# Excerpted text
__________________________________________________
Skip to main content

Wiki markup translator.

Project description

MediaWiki Markup Translator

This package provides Python framework for translating WikiMedia articles to various formats. The present version supports conversions to plain text, HTML, and Texinfo formats.

A command line converter utility is included.

Classes

class WikiMarkup

A base class for all translator classes. Unless you plan extending wikitrans, you will never have to create objects of this class. Instead, you will be using one of its derived classes.

Constructor arguments common for all derived classes:

filename = name

The file name is opened and used for input.

file = fd

An already opened file fd is used for input.

text = string

Input is taken from string, line by line.

lang = code

Specifies language version. Default is en. This variable can be referred to as %(lang)s in the keyword arguments below.

html_base = url

Base URL for cross-references. Default is http://%(lang)s.wikipedia.org/wiki/.

image_base = url

Base URL for images. Default is http://upload.wikimedia.org/wikipedia/commons/thumb/a/bf

media_base = url

Base URL for media files. Default is http://www.mediawiki.org/xml/export-0.3

debug_level = int

Debug verbosity level (0 - no debug info, 100 - excessively copious debug messages). Default is 0.
__________________________________________________
# To-do list
**1.** Could you extract the passage of the MediaWiki markup translator description starting with "Input is taken" and going on through "Default is http://%(lang)s.wikipedia.org/wiki/."?
**2.** Can you continue the MediaWiki markup translator description from the point where it stops?

# Data supplied
__________________________________________________
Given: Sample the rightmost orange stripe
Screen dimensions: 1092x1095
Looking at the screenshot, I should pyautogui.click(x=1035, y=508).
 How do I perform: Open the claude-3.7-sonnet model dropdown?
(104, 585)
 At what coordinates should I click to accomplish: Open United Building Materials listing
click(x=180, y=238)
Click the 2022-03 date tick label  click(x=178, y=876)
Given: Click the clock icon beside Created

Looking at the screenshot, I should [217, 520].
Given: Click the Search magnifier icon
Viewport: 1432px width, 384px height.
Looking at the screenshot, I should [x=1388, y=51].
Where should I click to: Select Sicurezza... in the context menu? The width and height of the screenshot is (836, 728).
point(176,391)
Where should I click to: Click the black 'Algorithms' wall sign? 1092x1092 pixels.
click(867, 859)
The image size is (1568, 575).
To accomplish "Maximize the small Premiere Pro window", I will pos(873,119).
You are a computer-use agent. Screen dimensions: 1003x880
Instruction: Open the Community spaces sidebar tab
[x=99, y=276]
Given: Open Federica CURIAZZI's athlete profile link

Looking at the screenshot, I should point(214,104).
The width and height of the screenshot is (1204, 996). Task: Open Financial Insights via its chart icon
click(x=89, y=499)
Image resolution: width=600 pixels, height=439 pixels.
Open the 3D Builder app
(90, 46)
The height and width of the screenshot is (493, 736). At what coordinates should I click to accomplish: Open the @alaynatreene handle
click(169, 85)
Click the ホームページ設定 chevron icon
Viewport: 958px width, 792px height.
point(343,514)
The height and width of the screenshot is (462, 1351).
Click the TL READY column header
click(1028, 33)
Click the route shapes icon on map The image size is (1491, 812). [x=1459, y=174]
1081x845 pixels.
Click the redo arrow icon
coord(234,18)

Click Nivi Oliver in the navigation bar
__________________________________________________
# Task-by-task outputs
**1.**
Input is taken from string, line by line.

lang = code

Specifies language version. Default is en. This variable can be referred to as %(lang)s in the keyword arguments below.

html_base = url

Base URL for cross-references. Default is http://%(lang)s.wikipedia.org/wiki/.

**2.**
strict = bool

Strict parsing mode. Throw exceptions on syntax errors. Default is False.

class TextWikiMarkup

Translates material in Wiki markup language to plain text. Usage:

from WikiTrans.wiki2text import TextWikiMarkup

markup = TextWikiMarkup(filename='input.txt')
markup.parse()
print(str(markup))

Specific constructor arguments:

width = N

Limit output width to N columns. Default is 78.

show_urls = bool

Whether or not to show the URLs links refer to. If bool is True (the default), a URL will be displayed in parentheses next to the link text. If False, only the link text will be displayed.

class TextWiktionaryMarkup

Translate material from wiktionary to plain text form. This is supposed to provide a wiktionary-specific form of TextWikiMarkup. Currently, this class differs from TextWikiMarkup only in that the default value for html_base is http://%(lang)s.wikipedia.org/wiki/.

class TexiWikiMarkup

Translate Wiki markup to Texinfo source. Usage:

from WikiTrans.wiki2texi import TexiWikiMarkup

markup = TexiWikiMarkup(filename='input.txt')
markup.parse()
print(str(markup))

Two markup-specific keywords control the sectioning model used.

sectioning_model = model

Selects the Texinfo sectioning model for the output document. Possible values are:

numbered

Top of document is marked with @top. Headings (=, ==, ===, etc) produce @chapter, @section, @subsection, etc.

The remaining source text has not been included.